Second, guide autonomous learning and cultivate migration ability.

The new curriculum standard of primary school mathematics requires teachers to change their teaching concepts, make mathematics classroom a paradise for students to learn independently, let students actively participate in mathematics activities, acquire, consolidate and deepen knowledge by themselves, stimulate students' innovative consciousness in a down-to-earth manner, and cultivate students' innovative thinking and ability. Transfer ability is innovative ability.

Teaching is mainly guided, supplemented by lectures.

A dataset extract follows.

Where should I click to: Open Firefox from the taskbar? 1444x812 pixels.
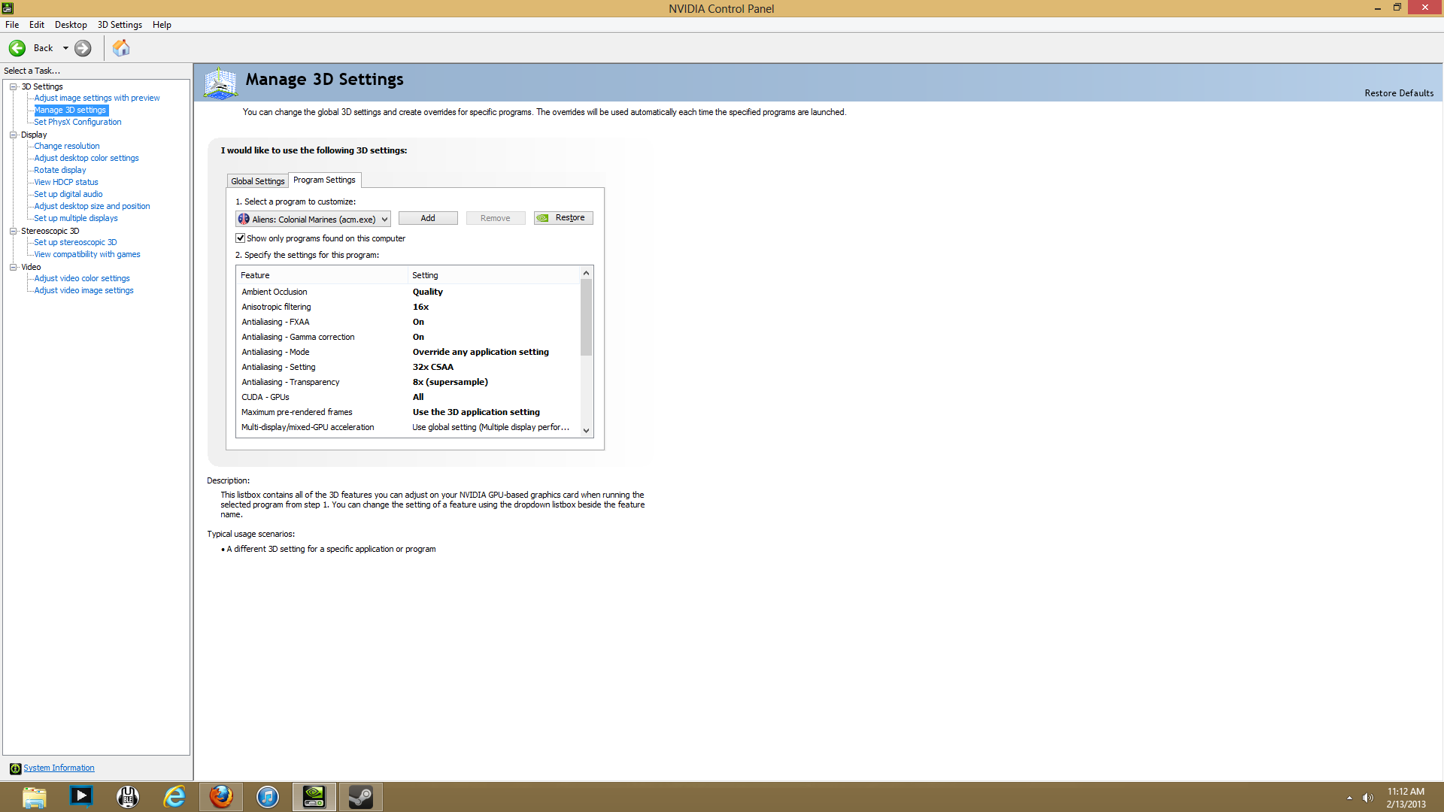point(220,796)
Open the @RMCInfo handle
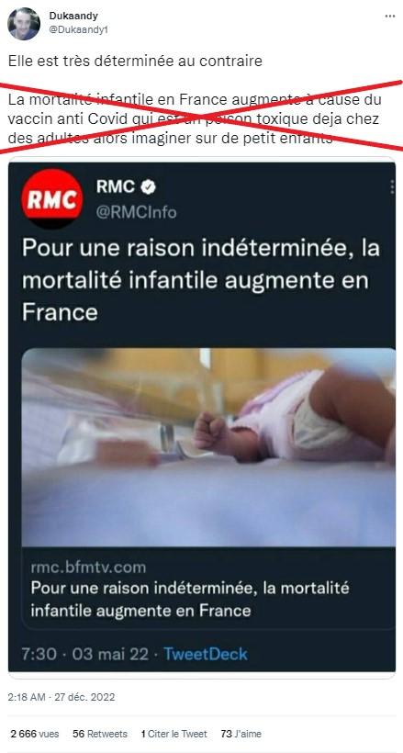The height and width of the screenshot is (753, 403). click(137, 212)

Piaget, a famous psychologist, said: The most fundamental way for children to learn should be activity, which is the direct source of cognitive development. Therefore, in teaching, I fully mobilize students' eyes, mouth, hands and brain to participate in activities. For example, when I was teaching the second volume (decimal multiplication) in a stationery store in the fourth grade, I asked the students to shout and sell pencils, a 0.3 yuan, a ruler, a 0.4 yuan and a pencil sharpener in class, and the students expressed their willingness to buy them. I let the students choose what they want, how much they buy and how much they need to pay. If they get the right answer, they can write the answer directly and ask the teacher for the item (model). The students are full of enthusiasm and the calculation accuracy is particularly high. Although the students in this class are initially exposed to decimal multiplication, they know the meaning of integer multiplication well. Coupled with interesting mathematical activities, students have a very thorough understanding of how to find several identical decimals by multiplication.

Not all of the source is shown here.